Image via Wiki Commons.


A far away country of which we know little. Peace in our time.

Thankfully, these crass sentiments have not been uttered, at least officially, to seal the fate of Ukraine. The far away in this case refers to the distance from the epitome of civilization, the decaffeinated latte-sipping political cafes of Washington, London and Berlin.

Putin has Europe’s energy supplies in a chokehold and Europe has neither the appetite nor the warm clothing, made in hot humid sweatshops, to do anything constructive. The U.S. is mid-pivot to Asia and the European arena just does not do it for Pentagon planners anymore.

Putin, regardless of what Angela Merkel may think, is not unhinged. He has pulled off two remarkable military successes. Georgia, the Olympic war of 2008, is now largely conveniently forgotten in the west. That six-day war, and it was a brutal conflict, was never about South Ossetia or Abkhazia. It was primarily to ensure that use of the Georgian Black Sea port of Poti was never an option for an enlarged NATO.  Mission accomplished. I was in Georgia during those blisteringly hot August days. A Russian officer politely requested that I take shelter under a tank to escape, as he put it, the sun. I complied. Two hours later I was released. The roadblock were I had been stopped was a half hour’s drive from Poti. And Crimea, a far away part of a far away country, the new Sudetanland, is not, primarily about Ukraine. It is, though, about Europe and  in part, to remind the Latvias and Estonias of this world that Russia still matters. But it is also to tell the Poles and Czechs to tread warily. And if this leads to a greater sphere of influence for Moscow, or at the least a hesitant, nervous Europe looking over its shoulder, then so much the better.

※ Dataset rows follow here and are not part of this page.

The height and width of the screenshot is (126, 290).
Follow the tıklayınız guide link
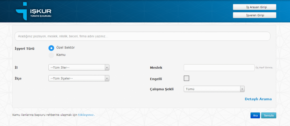pyautogui.click(x=86, y=115)
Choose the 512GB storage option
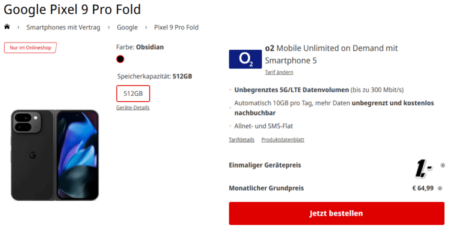 pos(133,93)
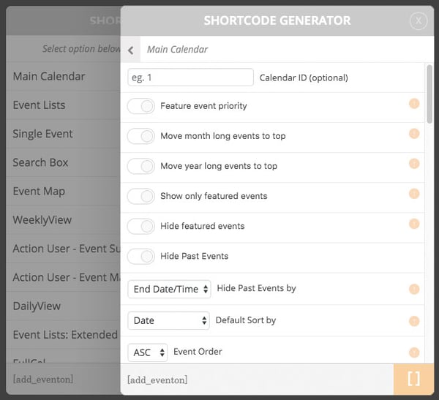Click the orange insert shortcode brackets button
Viewport: 439px width, 400px height.
click(413, 379)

At home, if Putin’s adventurism can enforce a siege mentality, us against them, then, to use the terrible vernacular favored by HR personnel, it is a win-win situation.

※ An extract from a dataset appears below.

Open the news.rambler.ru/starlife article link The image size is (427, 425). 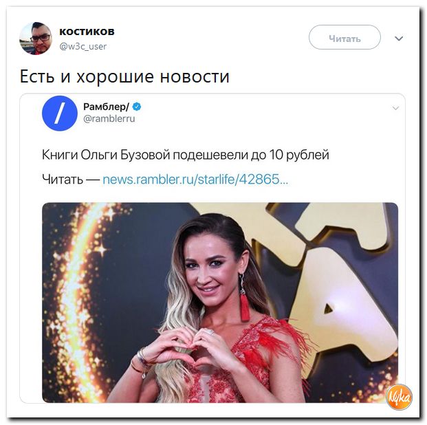(195, 179)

These are not the actions of a man unhinged. They are cold and calculating and from his point of view highly successful. What future historians may refer to as the The Crimea Question can easily be resolved. Putin would prefer to keep a military presence in Ukraine, just look at divided Georgia, but he can leave in the morning. He has made his point. Russia can do as it pleases. But his focus is not on the Crimea, it is on Eastern Europe, the forgotten front not of a Cold War but a Cool War.

Vaclev Havel was always quick to remind journalists that central and  Eastern Europe had incubated two world wars. He bemoaned Obama’s lack of willingness to stand shoulder to shoulder with Europe and was deeply pessimistic of Russia’s intentions and Europe’s lack of fortitude. 

Putin’s horizons stretch far beyond the Crimea. Putin has obtained parliamentary approval for troop deployments not just in Crimea, but Ukraine as a whole. Moscow, which regards the new authorities in Kiev as fascists, could send troops to "protect" Russian-speakers in eastern Ukraine As an indication of intent, it does not get much clearer. The Russian parliament, in its full rubber-stamping capacity, has given the green light to the military occupation of a sovereign nation. 

He is not a war monger, but he knows he can take advantage of a situation and Europe, unable to respond coherently to Russia’s aggression, presents a golden opportunity for Moscow to rattle its sabers.

The world, we are told, eerily resembles the troubled days of one hundred years ago. Emerging powers challenging established ones, small territorial disputes that could escalate but maybe a comparison with 1938 would also be valid.

Twice in six years Russia has seized land from two of its neighbors. For the West these are far away countries. The original far way country was Czechoslovakia. The question being asked in Prague, Warsaw, and other capitals is how close they are now from the latte sippers in Washington, London and Berlin.